» **AIM OF THE TASK**
Gather each line containing the string "item" from these entries.
:: EXTRACTED MATERIAL
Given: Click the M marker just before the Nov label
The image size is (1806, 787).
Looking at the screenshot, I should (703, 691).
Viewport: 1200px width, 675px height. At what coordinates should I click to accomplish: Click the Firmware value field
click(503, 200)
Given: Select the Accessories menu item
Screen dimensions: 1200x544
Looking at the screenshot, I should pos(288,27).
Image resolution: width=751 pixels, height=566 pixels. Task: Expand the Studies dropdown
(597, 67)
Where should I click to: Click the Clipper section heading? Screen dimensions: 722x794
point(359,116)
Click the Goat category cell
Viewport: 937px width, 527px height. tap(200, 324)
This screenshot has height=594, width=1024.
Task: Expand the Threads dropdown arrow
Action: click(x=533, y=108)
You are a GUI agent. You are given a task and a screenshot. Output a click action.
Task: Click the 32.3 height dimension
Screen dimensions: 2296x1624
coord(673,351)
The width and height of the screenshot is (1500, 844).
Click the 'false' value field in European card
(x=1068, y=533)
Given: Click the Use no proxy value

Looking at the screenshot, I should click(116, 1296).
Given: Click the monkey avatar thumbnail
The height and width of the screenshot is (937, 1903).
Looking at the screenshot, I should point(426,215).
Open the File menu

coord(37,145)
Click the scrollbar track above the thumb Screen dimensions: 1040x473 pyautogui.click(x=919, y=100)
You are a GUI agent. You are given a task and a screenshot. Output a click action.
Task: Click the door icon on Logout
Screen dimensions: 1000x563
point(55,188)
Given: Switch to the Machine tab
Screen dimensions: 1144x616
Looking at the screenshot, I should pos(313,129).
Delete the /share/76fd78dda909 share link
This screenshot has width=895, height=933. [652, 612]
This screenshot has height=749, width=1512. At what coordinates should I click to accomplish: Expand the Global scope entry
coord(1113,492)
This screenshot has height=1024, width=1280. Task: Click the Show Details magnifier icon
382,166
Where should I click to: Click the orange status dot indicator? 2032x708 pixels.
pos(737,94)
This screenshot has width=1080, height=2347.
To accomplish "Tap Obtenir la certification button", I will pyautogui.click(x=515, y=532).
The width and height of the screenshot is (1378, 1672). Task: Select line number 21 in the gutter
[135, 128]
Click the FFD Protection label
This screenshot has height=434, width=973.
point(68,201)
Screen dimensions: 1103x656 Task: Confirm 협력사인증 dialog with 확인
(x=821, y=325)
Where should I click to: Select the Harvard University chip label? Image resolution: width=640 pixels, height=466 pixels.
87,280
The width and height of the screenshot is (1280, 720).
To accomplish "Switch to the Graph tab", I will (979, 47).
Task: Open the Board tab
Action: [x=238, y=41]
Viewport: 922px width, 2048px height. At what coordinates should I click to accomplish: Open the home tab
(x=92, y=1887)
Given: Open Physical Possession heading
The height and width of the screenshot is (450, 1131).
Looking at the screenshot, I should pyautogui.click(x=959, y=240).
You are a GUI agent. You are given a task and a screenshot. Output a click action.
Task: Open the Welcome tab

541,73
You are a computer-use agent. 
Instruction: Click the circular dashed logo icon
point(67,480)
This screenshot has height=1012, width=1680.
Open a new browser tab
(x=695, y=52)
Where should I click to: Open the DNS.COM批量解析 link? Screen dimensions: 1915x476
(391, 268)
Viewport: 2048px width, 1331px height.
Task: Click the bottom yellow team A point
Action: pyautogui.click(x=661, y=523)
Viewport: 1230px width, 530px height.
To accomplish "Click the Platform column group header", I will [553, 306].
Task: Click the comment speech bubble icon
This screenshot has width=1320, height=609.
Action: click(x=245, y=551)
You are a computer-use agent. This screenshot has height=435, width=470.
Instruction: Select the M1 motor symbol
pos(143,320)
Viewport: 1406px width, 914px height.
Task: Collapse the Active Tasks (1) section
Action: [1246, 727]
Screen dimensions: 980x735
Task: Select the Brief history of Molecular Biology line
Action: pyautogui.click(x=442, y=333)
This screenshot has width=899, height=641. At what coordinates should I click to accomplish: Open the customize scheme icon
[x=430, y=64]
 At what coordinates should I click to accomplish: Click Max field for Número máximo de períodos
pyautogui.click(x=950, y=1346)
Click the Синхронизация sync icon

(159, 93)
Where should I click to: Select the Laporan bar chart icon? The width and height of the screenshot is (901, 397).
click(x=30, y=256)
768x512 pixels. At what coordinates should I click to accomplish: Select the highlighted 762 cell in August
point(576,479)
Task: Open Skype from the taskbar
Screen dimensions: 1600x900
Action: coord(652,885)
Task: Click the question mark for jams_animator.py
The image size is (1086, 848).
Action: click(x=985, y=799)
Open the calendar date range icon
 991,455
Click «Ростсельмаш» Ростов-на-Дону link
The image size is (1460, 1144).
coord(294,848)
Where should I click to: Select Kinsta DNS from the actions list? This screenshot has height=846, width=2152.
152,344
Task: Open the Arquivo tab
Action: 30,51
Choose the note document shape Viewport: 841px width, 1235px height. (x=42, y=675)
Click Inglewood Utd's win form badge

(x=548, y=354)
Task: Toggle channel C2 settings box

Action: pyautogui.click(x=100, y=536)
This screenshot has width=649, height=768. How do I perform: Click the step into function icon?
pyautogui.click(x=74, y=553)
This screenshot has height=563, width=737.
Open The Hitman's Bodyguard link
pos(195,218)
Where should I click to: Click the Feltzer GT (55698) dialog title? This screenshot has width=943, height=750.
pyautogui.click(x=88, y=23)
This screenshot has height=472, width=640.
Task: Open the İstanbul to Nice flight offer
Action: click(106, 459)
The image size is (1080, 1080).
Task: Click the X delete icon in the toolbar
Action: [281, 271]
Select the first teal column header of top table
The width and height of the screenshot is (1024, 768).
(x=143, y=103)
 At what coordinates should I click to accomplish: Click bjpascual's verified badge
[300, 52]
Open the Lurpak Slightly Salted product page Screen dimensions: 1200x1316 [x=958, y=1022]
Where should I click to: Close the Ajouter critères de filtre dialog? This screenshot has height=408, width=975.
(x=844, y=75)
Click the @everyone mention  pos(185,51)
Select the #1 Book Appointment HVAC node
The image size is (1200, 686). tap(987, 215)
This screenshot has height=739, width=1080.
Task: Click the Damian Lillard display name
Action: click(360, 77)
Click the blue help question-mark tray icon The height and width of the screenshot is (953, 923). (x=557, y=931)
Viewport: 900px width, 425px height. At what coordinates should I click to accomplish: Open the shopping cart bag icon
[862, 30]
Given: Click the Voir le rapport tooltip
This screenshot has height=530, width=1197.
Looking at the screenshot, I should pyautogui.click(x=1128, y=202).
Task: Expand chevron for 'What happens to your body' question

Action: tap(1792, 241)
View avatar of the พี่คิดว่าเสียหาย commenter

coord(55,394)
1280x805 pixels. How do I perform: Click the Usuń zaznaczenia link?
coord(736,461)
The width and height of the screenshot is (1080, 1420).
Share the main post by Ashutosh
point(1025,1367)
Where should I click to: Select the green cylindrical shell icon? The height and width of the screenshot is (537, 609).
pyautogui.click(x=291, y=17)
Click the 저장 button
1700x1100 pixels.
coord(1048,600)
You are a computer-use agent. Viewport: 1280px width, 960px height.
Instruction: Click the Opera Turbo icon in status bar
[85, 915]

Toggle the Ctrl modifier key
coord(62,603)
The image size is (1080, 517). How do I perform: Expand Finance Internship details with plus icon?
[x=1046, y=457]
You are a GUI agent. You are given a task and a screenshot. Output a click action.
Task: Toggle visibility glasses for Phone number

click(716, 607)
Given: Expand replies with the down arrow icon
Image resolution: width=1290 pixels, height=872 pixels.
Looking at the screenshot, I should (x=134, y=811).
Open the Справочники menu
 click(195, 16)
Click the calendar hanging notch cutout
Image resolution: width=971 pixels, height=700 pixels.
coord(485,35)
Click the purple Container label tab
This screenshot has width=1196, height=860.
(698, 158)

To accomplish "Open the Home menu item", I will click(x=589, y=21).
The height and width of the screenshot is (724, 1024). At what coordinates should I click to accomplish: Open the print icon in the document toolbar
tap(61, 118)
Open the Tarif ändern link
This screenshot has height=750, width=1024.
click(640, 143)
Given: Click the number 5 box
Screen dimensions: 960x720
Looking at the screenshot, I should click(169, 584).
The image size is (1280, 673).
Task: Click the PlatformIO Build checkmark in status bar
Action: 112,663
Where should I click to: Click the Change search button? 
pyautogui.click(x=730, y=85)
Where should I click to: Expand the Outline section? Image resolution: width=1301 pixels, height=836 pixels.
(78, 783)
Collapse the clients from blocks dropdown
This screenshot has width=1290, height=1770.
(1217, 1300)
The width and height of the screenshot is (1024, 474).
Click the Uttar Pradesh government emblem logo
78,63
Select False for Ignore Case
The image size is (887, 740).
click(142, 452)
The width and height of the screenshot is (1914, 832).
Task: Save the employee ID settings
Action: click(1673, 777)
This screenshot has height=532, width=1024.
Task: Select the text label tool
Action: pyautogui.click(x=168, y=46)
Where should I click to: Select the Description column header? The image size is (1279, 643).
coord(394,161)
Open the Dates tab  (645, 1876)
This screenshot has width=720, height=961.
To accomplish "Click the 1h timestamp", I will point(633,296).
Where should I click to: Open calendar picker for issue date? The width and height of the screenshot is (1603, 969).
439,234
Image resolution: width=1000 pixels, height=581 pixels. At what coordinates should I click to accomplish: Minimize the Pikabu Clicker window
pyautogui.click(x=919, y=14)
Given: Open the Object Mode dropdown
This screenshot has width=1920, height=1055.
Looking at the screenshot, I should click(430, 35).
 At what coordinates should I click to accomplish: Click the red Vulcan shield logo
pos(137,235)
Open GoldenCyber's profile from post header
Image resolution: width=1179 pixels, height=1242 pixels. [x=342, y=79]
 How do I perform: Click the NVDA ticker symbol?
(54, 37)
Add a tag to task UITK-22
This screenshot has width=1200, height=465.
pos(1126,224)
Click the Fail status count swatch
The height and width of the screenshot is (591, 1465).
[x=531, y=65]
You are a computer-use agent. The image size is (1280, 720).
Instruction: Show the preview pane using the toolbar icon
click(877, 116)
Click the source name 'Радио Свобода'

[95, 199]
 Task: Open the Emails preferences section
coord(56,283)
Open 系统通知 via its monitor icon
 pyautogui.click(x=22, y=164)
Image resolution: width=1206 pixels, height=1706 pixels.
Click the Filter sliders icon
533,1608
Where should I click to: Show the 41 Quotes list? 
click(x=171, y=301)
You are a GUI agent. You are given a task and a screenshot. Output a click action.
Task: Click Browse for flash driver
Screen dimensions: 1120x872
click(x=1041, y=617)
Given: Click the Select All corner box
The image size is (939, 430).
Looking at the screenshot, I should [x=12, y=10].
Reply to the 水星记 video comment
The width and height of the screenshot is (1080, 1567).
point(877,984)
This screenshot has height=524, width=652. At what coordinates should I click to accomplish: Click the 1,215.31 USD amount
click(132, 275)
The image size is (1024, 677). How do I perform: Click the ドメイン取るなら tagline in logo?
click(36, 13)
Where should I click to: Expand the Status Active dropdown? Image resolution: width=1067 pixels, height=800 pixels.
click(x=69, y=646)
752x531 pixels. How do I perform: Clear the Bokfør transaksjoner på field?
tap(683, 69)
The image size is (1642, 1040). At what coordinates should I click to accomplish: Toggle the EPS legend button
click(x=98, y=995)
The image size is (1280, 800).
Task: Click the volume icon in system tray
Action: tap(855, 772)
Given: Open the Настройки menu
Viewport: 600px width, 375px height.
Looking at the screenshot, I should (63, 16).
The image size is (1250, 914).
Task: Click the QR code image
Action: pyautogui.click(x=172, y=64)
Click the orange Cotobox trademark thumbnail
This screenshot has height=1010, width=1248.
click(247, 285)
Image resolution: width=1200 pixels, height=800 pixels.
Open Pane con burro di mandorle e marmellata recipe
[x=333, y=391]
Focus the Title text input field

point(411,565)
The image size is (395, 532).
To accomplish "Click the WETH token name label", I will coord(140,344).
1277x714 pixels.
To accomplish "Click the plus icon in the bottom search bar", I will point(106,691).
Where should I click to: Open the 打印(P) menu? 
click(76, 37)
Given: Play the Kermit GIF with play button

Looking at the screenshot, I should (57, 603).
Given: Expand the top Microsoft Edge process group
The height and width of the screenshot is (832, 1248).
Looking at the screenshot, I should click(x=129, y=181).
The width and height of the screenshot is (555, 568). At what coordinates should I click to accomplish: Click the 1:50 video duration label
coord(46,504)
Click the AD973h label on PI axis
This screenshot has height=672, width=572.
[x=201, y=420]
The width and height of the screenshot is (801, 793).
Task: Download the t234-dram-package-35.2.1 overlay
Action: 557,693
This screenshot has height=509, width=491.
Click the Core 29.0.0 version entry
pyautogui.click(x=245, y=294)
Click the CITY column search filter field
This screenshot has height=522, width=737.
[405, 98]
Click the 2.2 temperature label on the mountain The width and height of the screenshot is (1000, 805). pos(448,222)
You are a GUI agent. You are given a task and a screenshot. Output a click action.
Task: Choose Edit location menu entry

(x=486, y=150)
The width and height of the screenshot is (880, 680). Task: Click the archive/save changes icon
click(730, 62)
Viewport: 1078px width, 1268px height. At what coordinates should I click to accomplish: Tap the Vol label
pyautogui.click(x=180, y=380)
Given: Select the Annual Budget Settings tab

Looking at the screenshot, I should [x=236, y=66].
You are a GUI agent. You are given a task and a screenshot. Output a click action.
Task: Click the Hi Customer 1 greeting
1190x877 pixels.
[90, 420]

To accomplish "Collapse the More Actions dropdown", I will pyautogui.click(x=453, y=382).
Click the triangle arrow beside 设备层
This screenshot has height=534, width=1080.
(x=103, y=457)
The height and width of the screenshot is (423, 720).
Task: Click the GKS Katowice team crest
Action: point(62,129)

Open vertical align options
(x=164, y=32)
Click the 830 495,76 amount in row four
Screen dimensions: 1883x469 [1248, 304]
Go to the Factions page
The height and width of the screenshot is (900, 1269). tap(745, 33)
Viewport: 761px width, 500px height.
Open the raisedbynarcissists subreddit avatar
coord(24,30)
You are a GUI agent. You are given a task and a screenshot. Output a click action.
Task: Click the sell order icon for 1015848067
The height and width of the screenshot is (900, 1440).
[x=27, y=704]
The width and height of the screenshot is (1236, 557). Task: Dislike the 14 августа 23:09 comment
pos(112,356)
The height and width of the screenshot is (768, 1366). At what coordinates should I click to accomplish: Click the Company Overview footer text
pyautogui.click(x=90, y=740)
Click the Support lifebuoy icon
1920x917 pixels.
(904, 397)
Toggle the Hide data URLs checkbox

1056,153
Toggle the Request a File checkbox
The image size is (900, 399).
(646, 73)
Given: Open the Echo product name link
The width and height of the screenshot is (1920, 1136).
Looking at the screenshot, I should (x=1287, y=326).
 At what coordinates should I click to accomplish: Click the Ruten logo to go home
::::
» **TASK ANSWER**
Given: Select the Accessories menu item
To accomplish "Open the Home menu item", I will click(x=589, y=21).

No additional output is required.